On the other hand, I was climbing my own baby mountain. In my last post, I optimistically wrote that the nausea had gone away early. Well, that's the funny thing about being pregnant, you never know when you're going to feel what. The week before Steamboat (week 9 of my pregnancy) the worst wave of nausea hit. Charles said it was nerves about the upcoming trip. My friends who had been pregnant before informed me that this sort of heavy nausea was normal and was a sign that the baby was doing really well. Hmm. Good for the baby.

So, while I would say Steamboat was very beautiful in the summer time, and Charles would say it was everything he had dreamed it could be, I really was just trying to make it day to day.
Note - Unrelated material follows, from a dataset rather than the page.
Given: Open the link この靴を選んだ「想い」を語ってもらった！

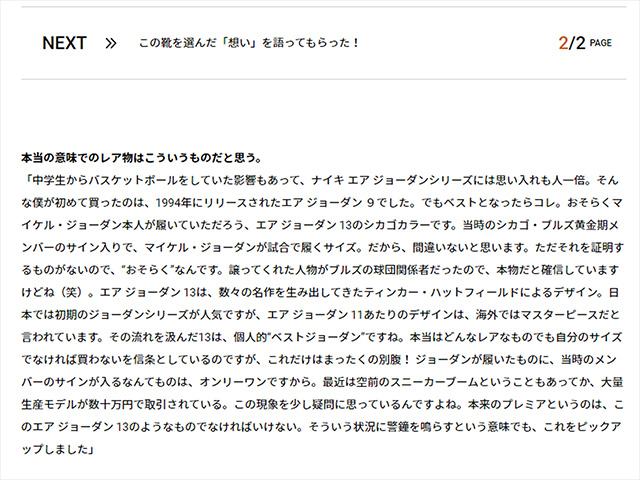Looking at the screenshot, I should pos(249,43).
I wished it was a few weeks later, when I knew my symptoms would start to pass, but it wasn't. Everyone was great and mostly adapted to my schedule. We'd go out for lunches and mostly ate dinners in the condo, because the evening was the hardest time of day for me.

I actually got to mountain bike three days, all very easy abbreviated rides compared to what I was doing in Georgia, but nevertheless very enjoyable. Between the pregnancy exhaustion and the altitude, I wasn't up for much. Charles on the other hand, mountain biked every day, sometimes early in the morning and then again in the afternoon with his dad and me. He climbed to the top of the chairlift the first day (2180 ft.) and then to the top of Mt. Werner twice (3472 ft). In 5 days, he climbed 11, 614 ft, over 60 miles of riding. He took most of the mountain pictures of the aspens and mountain flowers.

My favorite day in Steamboat was our last. We went out for a delicious lunch next to Steamboat river, and watched people tubing down. So, Charles, his dad and I decided to rent tubes and go for a ride. It's my new favorite pregnancy sport. You lay there and get cooled by the river and warmed by the sun. It was an hour from the drop point to the pick up point and there were little rapids and slow sections- just so much fun. I enjoyed laying on my stomach watching the fish swim away from my shadow. If only the Chattahoochee wasn't so nasty, I'd want to go tubing all of the time.